Deepseek’s release of R1 this week was a watershed moment in the field of AI. No one thought that a Chinese startup would be the first to release a reasoning model that matches OpenAi’s O1 and open source (in line with OpenAi’s original mission) at the same time.

Companies can easily unload R1 dumbbells through the face hug, but access has never been the issue: more than 80% of teams are using or plan to use open models. Deployment is the real culprit. If you go with hyperscale services, like Vertex Ai, you are locked into a specific cloud. On the other hand, if you go it alone and build internally, there is the challenge of resource limitations, as you have to configure a dozen different components just to get started, let alone optimize or scale downstream.

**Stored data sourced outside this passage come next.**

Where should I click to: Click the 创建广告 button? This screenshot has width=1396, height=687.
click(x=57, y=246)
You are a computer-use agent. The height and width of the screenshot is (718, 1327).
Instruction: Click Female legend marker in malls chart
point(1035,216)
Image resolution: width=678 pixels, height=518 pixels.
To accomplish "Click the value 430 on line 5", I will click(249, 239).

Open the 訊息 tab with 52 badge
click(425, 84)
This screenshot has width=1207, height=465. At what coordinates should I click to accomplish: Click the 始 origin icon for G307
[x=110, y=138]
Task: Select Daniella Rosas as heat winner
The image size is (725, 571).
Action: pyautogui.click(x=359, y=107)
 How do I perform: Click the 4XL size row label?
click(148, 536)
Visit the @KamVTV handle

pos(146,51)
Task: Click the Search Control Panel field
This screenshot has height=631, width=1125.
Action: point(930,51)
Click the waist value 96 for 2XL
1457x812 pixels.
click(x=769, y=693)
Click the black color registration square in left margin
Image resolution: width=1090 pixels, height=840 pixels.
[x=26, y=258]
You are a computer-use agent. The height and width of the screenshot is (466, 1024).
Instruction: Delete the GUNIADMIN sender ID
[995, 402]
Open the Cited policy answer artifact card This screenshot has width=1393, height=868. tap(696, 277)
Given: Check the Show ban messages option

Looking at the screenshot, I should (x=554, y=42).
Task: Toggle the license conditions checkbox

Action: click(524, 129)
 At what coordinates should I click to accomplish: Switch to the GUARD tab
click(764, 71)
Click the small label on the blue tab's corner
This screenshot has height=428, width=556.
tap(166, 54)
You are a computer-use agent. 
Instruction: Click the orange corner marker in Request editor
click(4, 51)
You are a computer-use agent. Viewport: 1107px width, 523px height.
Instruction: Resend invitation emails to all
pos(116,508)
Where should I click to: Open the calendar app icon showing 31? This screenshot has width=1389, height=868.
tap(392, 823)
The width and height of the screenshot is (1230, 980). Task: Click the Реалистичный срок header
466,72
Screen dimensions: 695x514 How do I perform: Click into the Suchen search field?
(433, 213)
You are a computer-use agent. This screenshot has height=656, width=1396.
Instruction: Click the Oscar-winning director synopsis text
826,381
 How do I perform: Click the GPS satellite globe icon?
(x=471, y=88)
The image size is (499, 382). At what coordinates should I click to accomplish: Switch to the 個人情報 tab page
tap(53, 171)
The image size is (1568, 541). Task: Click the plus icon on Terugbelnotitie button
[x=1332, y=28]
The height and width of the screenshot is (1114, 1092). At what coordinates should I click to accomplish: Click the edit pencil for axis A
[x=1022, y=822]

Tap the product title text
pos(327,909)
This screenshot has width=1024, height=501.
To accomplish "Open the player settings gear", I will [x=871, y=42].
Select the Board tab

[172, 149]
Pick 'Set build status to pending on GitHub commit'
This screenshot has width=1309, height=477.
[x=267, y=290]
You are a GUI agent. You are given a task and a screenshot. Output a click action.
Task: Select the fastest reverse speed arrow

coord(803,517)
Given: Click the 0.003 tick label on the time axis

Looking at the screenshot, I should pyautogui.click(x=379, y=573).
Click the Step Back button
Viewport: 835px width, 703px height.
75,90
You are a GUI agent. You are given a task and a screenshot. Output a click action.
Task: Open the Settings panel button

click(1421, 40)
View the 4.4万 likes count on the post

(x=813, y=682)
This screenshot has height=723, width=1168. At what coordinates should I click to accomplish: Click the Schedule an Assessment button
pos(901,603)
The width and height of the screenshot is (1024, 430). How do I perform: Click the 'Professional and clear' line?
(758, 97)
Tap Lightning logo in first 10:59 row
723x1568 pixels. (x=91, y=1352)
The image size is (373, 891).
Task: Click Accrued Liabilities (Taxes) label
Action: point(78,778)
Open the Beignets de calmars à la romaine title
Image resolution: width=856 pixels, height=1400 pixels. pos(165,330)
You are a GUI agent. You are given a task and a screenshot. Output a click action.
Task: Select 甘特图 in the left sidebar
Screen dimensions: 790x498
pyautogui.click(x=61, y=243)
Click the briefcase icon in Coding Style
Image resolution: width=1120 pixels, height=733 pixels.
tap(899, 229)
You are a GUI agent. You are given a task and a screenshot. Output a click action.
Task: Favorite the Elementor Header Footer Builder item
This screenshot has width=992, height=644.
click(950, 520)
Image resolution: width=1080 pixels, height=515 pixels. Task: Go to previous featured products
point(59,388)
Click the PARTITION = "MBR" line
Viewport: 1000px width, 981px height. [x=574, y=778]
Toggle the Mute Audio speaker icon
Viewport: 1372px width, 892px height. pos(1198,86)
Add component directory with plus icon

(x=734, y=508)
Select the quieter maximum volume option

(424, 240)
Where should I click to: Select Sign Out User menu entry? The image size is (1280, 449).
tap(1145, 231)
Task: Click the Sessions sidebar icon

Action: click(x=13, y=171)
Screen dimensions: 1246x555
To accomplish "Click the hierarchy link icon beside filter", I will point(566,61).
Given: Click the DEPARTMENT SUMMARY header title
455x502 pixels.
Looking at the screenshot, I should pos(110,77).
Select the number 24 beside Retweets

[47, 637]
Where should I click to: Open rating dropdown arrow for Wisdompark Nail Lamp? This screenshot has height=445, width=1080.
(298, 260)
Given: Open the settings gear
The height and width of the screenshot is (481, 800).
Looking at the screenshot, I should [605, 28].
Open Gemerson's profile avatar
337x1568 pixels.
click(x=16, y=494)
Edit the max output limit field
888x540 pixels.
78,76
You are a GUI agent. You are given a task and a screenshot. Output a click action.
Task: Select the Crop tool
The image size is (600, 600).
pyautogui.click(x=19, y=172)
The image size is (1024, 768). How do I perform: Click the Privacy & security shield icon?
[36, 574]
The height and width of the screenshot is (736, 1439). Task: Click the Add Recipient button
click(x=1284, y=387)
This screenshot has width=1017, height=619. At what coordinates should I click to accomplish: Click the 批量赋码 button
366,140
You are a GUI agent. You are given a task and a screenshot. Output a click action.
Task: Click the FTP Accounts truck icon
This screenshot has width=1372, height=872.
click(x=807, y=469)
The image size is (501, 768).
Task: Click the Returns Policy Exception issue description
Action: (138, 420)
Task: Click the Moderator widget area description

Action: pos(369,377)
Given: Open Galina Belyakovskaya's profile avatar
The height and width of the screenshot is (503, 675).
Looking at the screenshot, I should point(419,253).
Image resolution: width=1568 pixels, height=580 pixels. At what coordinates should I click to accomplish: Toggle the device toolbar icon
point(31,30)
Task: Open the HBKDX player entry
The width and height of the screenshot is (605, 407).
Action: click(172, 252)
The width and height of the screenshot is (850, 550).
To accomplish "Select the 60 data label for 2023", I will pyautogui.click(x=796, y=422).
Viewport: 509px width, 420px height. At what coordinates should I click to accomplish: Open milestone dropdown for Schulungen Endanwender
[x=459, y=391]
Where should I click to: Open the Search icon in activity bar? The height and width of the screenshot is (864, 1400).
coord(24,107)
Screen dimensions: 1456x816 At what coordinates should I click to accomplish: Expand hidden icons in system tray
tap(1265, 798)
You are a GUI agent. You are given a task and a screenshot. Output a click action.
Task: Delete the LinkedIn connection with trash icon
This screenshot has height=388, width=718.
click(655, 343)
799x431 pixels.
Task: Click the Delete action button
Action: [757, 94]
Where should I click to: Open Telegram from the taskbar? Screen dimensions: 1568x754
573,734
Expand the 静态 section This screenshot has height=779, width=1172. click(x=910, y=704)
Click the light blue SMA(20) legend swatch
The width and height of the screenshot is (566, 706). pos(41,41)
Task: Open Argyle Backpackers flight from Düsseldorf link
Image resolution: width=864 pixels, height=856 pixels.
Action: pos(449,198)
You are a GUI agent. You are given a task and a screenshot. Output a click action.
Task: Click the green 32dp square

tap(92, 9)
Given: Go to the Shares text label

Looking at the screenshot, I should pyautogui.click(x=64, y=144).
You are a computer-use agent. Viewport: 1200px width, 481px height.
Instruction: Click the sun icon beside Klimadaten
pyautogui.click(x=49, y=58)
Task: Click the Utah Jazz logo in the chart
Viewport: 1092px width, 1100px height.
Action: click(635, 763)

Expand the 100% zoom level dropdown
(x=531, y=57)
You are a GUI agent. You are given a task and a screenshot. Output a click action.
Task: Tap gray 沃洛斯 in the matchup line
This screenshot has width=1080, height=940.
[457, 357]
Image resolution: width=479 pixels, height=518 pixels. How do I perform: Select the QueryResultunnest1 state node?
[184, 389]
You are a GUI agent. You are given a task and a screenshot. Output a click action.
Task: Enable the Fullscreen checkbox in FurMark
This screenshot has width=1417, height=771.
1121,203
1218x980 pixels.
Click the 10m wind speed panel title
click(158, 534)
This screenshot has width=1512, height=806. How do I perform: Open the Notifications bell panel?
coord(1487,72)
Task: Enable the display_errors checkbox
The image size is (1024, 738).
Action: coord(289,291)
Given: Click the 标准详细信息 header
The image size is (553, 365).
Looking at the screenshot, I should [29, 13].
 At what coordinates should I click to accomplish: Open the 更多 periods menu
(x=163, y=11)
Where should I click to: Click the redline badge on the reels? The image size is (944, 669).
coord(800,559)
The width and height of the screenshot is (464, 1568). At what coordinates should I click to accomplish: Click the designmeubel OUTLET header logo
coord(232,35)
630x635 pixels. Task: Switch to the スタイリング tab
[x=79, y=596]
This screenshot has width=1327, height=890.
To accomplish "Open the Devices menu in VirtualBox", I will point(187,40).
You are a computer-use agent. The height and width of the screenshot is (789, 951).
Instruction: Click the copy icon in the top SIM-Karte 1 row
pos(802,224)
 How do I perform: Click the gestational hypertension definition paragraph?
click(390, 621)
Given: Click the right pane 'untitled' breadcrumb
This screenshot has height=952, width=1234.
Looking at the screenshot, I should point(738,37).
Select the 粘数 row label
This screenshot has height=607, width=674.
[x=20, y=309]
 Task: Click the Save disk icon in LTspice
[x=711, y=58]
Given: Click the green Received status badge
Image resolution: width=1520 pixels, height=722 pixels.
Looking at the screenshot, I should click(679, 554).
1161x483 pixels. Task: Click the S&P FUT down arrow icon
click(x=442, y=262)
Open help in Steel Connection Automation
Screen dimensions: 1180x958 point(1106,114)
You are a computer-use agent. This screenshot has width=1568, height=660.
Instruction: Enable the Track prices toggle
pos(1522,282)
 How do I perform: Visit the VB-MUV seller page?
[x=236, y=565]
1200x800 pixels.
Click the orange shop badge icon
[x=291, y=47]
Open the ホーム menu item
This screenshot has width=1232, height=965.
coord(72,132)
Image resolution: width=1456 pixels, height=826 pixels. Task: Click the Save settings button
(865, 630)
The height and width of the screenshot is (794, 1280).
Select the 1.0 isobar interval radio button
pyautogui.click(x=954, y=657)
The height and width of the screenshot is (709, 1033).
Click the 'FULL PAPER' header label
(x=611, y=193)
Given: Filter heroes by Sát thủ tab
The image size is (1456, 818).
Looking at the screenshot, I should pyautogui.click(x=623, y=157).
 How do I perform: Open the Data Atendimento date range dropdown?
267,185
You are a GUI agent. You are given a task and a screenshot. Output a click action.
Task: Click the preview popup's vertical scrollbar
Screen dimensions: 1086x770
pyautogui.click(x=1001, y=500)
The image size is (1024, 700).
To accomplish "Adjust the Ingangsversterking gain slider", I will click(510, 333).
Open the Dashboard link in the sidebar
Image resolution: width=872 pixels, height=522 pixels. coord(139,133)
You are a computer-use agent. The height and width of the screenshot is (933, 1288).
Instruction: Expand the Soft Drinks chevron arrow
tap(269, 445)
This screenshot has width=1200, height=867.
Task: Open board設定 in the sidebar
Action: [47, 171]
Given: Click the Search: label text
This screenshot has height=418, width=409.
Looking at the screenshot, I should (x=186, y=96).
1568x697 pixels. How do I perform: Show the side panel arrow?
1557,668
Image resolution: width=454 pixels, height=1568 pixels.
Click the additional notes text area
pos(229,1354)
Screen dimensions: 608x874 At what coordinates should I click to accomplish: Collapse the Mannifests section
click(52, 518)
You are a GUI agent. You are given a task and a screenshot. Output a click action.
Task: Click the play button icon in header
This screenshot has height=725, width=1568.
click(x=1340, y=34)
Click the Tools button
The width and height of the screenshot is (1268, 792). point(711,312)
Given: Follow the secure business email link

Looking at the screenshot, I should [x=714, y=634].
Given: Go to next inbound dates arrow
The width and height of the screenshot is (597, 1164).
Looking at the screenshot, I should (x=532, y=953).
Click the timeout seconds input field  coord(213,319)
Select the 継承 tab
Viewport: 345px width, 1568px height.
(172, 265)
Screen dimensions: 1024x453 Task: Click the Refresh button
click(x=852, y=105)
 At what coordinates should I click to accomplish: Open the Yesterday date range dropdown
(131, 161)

To address this challenge, Y Combinator and Senseai supported Cesafil is launching an end-to-end platform that enables companies to train, deploy, and scale open source generative AI models (LLMS, vision models, audio models, and image models) on any or early cloud GPUs. The company is competing with a fast-growing domain that includes Baseten, Domino Data Lab, Together AI, and SimpleSmart.

The key value proposition? Pipeshift uses a modular inference engine that can be quickly optimized for speed and efficiency, helping teams not only deploy 30x faster, but accomplish more with the same infrastructure, leading to savings of costs up to 60%.

Imagine running four GPUs worth of inferences with just one.

Table of Contents

The orchestration bottleneck

When you have to run different models, bringing together a functional MLOPS stack internally, from accessing compute, training and tuning to production-grade deployment and monitoring, becomes the problem. You need to set up 10 different components and inference instances to get things up and running and then put in thousands of engineering hours for even the smallest optimizations.

“There are multiple components of an inference engine,” Arko Chattopadhyay, co-founder and CEO of Pipeshift, told VentureBeat. “Each combination of these components creates a different engine with varying performance for the same workload. Identifying the optimal combination to maximize ROI requires weeks of repetitive experimentation and fine-tuning of settings. In most cases, it can take internal teams years to develop pipelines that can enable flexibility and modularization of infrastructure, pushing companies into the market alongside the accumulation of massive technology debt.”

While there are startups offering platforms to deploy open models in cloud or on-premises environments, Chattopadhyay says most of them are GPU brokers, offering one-size-fits-all inference solutions. As a result, they maintain separate GPU instances for different LLMs, which doesn’t help when teams want to save costs and optimize for performance.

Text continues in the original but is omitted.